在皇太后寿宴前,于穗岁回到了紫禁城,东西是一点没有搬去永寿宫,直接被李玉带着人,将她的行李给带进了养心殿。
于穗岁无奈,叹息,没有了自由的日子。
乾隆今日事多,带着于穗岁到了正殿后,低头温声叮嘱道:“你就在这边,东西都叫人备好了,若是有事,叫人过来跟朕说。”养心殿里,今日大臣都是接踵而至。
于穗岁无奈的笑笑,扯扯乾隆的衣角,“我能先回永寿宫吗?白天回去,晚上过来。”养心殿实在没有什么好玩的。

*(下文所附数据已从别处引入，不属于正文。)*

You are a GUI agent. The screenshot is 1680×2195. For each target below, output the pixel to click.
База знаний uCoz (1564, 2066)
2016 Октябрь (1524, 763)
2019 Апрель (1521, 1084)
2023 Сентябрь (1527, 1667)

乾隆轻轻的拍了一下于穗岁的手,“你回去记得带几个人,别自已回去。”算了,晚上回来就是。
于穗岁这才露出一个笑容来,“好的,记得了。我先走了啊,皇上。”待在这里多没有意思,她当然要回去自已玩了。
带着玉露就直接回了永寿宫。
皇后那边忙得脚不沾地,又听宫人说于穗岁直接住进了养心殿,眉心紧锁。
她如今是越来越不懂皇上的想法了。
“算了,别去打听了。皇上自有决断。”皇后最后只能专注在自已的事上,不管乾隆要整什么。

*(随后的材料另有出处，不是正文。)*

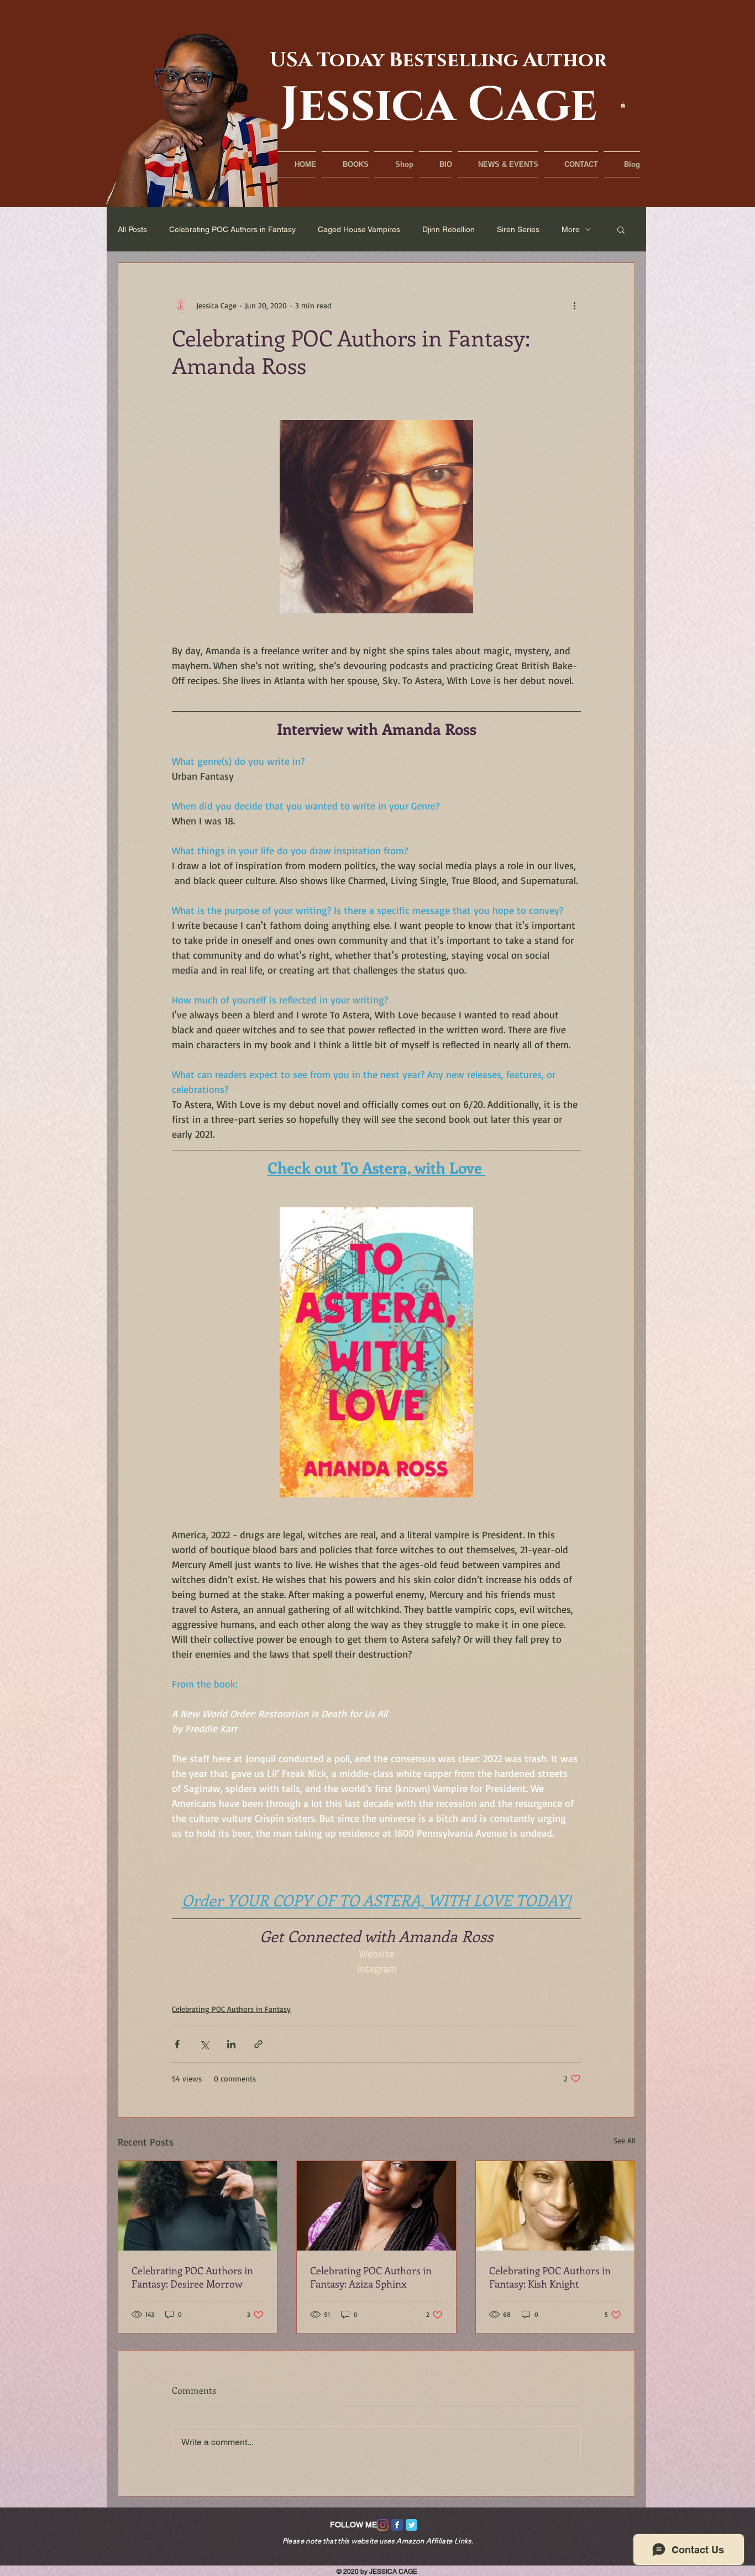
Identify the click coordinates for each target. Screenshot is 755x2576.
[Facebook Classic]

那真那边可是一直等着乾隆回宫,一回来就遣了姚黄过去给乾隆送了鸡汤。
她禁足归禁足,可是乾隆又没有下旨,她照样是给乾隆送汤的。
她这段时间,也知道,乾隆宠着于穗岁,满京城谁不知道,这令贵妃是皇上的新宠。
当初刚刚知道令妃升做令贵妃的时候,那真的不小心咬破了舌尖,这皇上还真是喜欢这令妃。
这一年不到就成了贵妃,一下越了多少个阶级,他也不怕前朝的人有意见。
尤其是皇后的娘家富察家,在朝堂上那般受到乾隆的重视,看着令贵妃得宠,不可能真的没有一点想法。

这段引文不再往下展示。